WHY PAY TO BE A MEMBER OF ANY FISHING GROUP, UNLESS THERES MONEY TO BE EARNED......if you have to pay, ITS NOT WORTH IT.

Look at the OGF..its FREE..and its a first class group..i recommend this forum to every new angler i meet...plenty of great anglers here to meet....tons of knowlege

I know REAL anglers that know the species....and have the catch rates to prove it.(not someone that tells ya information thats was told to them, and so on)...free group......no pay! time to move from the computer to the water and apply some skills...


See ya bank side ,

Scott


----------



## atrkyhntr (May 31, 2004)

Wish there were some rivers in my area to fish...  
I just don't have the time or cash to swing down your way... 
I do have some nice lakes to fish in my area  
The couple times I have stopped by a CAG event I had to walk around and ask questions and then I got some good info but it seems that having to spread out to fish puts a damper on much small talk... I'd like to see a time frame where the poles have to be pulled like 3 times a day to put the feedbag on and that would allow time to BS with everyone... These guys are even semi serious during the non-events LOL
I love talking to Pete or I think his name is Pete but man that guy won't stop talking about carp fishing and shared every little crumb of info he had every time I talked to him... Miso talked my ear off too and I love talking with him he shared allot of carp fishing info... Mark (steelhead1) also has helped me allot and shares very willingly his style and techniques and why he fishes a certain way... I look forward to fishing with him again...
I really need to hit an event and stay all day... Prob will when I get enopugh euro gear together cause I know its tuff to catch without it and I have fished side by side with some that have it and I can't compete just ask steelhead1 (Mark) he smoked me and it was the euro gear that did it LOL...
I need to hit some rivers too with the OCC and learn their methods too because pictures don't lie and they catch some quality fish from the rivers...

I'll be hitting Pymatuning next week and hope to catch a few pigs there like last spring but the summer bite is tuff there or at least it was last Aug... In the spring its awesome with some real nice uppper teens and 20 something fish to be had... We'll see how it pans out next week...

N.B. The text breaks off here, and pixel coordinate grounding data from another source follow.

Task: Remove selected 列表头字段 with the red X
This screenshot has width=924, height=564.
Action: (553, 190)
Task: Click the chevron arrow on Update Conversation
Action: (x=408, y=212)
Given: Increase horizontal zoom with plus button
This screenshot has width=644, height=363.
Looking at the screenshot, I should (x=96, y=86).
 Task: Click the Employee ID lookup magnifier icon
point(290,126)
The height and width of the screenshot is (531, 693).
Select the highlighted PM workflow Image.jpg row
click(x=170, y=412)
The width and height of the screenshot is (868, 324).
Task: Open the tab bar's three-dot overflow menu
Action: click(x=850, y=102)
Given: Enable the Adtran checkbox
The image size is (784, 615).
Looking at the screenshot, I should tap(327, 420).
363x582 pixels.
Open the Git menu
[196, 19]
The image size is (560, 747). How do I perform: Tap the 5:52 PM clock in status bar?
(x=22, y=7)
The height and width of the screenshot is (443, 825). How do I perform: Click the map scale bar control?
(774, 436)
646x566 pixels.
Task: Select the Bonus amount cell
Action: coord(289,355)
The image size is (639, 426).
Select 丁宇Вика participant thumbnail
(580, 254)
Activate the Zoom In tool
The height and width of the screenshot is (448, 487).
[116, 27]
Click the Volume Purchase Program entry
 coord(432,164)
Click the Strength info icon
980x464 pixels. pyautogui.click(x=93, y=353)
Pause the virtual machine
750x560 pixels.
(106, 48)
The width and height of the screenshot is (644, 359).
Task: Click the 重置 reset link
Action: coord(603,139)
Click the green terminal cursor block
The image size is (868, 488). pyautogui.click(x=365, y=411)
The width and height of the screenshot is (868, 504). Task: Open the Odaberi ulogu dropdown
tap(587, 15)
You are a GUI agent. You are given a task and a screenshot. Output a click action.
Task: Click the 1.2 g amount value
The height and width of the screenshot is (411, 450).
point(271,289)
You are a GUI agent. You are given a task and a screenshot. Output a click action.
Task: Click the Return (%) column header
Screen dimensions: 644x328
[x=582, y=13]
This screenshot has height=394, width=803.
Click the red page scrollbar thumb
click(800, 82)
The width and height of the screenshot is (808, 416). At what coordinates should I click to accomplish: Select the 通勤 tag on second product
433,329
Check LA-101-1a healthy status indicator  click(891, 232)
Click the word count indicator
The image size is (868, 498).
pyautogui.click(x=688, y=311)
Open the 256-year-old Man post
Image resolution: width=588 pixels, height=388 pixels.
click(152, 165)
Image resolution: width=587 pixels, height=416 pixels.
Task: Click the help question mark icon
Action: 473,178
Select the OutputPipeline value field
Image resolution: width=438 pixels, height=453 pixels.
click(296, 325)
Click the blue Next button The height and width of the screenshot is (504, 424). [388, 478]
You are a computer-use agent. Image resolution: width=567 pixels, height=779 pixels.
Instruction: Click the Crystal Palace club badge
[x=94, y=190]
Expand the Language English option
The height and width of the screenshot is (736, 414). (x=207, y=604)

Onething I don't think is right is taking away someones record without some kind of explanation... any would do as long as there is one because that would take away any doubts one way or the other as to the question WHY?


----------



## catking (Apr 5, 2004)

I see that good old Scott threatened Tpet ( Shawn ) with violence. I believe this is taking this argument a step farther. And Clyde chooses to pm me with nasty talk also .. Bottom line is this. I will contact the owners of this site to ask them one last time to put their troubled members on a leash. As previous owner of this site, I am privy to alot of inside information .I am sick and tired of all this bickering and now Scott threatens a man that has done nothing but good things for anglers in this state. Games over guys. And so is your BS . You all want to see the true colors of these two ( Clyde & Scott ) well, just stick around ........ This is the last time I'm addressing any issue with these two on an open forums. I will contact the owners of this site for one last attempt to resolve these issues. I will appreciate it Clyde and Scott if you will please quit the childish talk and hollow threats. Enough Said. Rick


----------



## catking (Apr 5, 2004)

For your infomation , Scott was sent the reason as to why his record was taken down. He agreed to this and he knows it . Anybody that acts like Scott does to people of an organization deserves everything in return. Rick


----------



## RiverRat (Apr 5, 2004)

Hey Clyde , i have had GREAT times at the events talking with the other carpers,they are an awsome bunch on anglers, but i understand what your saying...the goal at them is to catch fish..not really teach tactics, rigs, baits, ect.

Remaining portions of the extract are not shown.